Columbus — The Ohio Department of Transportation is joining other transportation departments across the country in celebrating National Work Area Awareness Week.
This week is set aside every year to remind drivers of the need to pay extra attention in work areas to keep themselves and workers safe.
The last ODOT employee on the job, John Pascoe, was killed on March 15, 2018, while brushing along Interstate 680 in Mahoning County. It is the 162nd name added to the ODOT Workers Memorial.
“It is important for drivers to remember to look out for the safety of our road crews as they work so hard to keep our streets and highways safe,” said Governor Mike DeWine. “Paying attention, slowing down, and giving crew space to work are simple steps all drivers can take to prevent tragedies in our work areas.”
Since everyone has a role to play in work area safety, the theme for this year is Work With Us. National event hosted by the Missouri Department of Transportation.
Nationally, 857 people, including 117 workers, were killed in 774 fatal workplace accidents in 2020, the latest data available.
In Ohio, there were 4,628 work-related accidents last year. Of these, 21 are fatal, resulting in 23 deaths. Fortunately, no workers were killed. The Ohio State Highway Patrol wrote 4,477 work zone citations in 2024, 35 percent of them for speeds over 20 mph over the speed limit.

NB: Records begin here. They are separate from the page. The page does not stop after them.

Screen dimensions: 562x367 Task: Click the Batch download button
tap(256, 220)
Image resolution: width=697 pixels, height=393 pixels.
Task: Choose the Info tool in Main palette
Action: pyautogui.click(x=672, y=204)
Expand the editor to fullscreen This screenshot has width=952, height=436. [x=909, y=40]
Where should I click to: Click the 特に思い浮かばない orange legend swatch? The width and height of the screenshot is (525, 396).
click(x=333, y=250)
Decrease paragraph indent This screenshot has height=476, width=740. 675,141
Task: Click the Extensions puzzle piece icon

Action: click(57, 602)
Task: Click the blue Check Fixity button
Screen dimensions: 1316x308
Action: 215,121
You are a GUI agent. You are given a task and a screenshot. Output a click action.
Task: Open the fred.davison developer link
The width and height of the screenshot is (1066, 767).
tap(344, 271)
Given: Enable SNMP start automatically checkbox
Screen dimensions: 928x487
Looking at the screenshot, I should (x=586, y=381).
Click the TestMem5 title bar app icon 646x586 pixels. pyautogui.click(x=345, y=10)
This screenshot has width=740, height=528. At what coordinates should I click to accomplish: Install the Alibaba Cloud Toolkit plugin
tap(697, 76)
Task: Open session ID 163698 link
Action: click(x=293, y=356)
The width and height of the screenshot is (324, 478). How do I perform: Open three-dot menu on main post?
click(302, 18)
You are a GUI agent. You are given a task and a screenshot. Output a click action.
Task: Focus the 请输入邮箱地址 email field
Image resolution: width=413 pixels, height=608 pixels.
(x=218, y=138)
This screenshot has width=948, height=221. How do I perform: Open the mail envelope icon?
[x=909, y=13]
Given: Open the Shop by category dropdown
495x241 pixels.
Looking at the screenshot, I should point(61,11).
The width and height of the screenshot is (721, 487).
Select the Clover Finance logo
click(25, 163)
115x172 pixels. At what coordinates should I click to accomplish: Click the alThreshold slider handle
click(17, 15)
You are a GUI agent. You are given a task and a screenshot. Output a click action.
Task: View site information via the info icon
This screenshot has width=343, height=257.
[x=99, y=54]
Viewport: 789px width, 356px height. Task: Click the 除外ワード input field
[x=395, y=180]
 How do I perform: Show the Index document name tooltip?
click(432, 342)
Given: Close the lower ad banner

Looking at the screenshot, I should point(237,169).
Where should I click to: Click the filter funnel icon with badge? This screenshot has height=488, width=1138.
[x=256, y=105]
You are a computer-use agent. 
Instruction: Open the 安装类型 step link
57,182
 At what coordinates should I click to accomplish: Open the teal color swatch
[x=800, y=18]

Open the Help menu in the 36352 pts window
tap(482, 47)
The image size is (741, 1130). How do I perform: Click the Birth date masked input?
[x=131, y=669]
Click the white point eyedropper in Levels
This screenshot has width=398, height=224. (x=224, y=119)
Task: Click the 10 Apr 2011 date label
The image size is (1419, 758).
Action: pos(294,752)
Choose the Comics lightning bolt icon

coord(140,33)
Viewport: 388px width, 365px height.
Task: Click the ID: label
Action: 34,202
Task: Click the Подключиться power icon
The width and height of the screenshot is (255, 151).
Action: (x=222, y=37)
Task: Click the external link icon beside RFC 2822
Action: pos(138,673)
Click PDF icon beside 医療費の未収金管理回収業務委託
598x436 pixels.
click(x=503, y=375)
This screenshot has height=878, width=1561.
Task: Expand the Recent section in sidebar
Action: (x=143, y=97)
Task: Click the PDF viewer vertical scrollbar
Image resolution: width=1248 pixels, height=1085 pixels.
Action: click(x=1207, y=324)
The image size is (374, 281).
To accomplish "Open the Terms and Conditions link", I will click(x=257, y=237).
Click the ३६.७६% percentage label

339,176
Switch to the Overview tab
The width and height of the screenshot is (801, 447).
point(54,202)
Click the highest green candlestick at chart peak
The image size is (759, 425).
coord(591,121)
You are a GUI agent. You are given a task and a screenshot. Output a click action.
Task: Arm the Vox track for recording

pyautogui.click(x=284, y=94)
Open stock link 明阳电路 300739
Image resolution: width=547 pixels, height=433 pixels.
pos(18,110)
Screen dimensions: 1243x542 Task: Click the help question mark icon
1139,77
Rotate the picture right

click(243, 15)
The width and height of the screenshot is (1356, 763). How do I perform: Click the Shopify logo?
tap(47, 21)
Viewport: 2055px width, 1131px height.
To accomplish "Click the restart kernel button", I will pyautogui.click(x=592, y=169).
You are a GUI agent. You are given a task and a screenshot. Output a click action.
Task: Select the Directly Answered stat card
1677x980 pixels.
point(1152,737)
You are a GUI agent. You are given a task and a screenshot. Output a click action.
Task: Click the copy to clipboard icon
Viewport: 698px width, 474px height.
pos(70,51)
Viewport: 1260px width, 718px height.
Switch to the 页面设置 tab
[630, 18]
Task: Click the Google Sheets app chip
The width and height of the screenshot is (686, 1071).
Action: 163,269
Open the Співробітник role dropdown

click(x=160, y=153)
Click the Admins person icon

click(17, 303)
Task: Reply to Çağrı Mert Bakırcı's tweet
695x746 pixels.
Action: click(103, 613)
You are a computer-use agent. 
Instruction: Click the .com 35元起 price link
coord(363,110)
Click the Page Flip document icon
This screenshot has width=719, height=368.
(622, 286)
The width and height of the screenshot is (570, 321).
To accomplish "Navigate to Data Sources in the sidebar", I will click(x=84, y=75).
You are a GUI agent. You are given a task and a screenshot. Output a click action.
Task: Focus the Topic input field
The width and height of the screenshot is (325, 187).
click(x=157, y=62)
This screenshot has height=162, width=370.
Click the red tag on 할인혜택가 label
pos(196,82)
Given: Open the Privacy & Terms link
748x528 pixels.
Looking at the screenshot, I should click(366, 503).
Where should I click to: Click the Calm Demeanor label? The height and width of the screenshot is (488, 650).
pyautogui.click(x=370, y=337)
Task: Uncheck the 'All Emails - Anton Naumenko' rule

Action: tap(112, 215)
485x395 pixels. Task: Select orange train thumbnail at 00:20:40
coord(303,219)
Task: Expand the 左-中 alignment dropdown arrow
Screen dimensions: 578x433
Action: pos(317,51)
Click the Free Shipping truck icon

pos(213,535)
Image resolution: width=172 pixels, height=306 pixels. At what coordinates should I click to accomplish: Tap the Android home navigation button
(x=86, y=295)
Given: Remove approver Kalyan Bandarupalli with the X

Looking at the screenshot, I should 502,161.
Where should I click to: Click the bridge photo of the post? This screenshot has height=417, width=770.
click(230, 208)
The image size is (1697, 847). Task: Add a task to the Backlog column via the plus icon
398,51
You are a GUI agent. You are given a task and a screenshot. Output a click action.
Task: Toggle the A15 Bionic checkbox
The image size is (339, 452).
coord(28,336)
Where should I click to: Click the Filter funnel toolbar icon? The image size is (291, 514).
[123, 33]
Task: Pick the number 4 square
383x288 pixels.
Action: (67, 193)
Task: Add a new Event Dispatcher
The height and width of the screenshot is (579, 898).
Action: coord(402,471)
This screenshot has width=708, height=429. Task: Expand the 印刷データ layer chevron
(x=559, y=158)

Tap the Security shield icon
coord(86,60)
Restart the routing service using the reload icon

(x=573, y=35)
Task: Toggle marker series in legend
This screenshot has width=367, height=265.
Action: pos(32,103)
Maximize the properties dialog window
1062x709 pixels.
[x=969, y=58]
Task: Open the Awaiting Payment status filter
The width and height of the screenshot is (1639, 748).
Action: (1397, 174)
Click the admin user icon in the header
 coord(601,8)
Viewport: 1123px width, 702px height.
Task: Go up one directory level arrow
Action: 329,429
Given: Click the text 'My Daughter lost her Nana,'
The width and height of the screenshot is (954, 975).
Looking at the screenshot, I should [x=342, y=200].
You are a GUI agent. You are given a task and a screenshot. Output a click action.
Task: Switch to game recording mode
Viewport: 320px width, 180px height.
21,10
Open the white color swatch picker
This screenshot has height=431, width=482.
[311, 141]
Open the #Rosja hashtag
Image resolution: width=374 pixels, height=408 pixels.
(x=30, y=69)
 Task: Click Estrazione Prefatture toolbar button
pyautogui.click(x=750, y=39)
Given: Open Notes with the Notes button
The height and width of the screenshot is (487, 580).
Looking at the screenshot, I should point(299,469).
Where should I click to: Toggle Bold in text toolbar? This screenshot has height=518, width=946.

“A lot of these work-related accidents are caused by drivers not paying attention, speeding, or closely following the vehicle in front of them,” said ODOT Director Jack Marchbanks. “It is essential that drivers pay extra attention to the road in work areas and obey speed limits and other signs so everyone can make it home safely at the end of the day.”
What many fail to recognize, he said, is that most fatalities in work area accidents are motorists and their passengers.
Wednesday is Go Orange Day. The public is encouraged to wear orange to show awareness of work area safety and support for road workers. Thursday will see a push on social media. The week concludes with a moment of silence on Friday.
I have a family that I want to go home. “It takes a few extra seconds to move or slow down,” said Tim Felton, ODOT’s Washington County Garage highway technician.
In April 2002, Steve Lafferty was working with an ODOT crew along State Route 115 near US 30 in Allen County when he was hit by a truck that had swerved off the road to avoid traffic that the flag bearer had stopped in the work area.
“We were almost at the end of the day, maybe 15 or 20 minutes,” Lafferty recalls. “He was going so fast that we didn’t have time to react.”
Lafferty escaped serious injuries, but did not return to work at ODOT.
“I loved my job at ODOT. It was the best job I ever had,” Lafferty said. “To not be able to keep doing that is a hard pill to swallow.”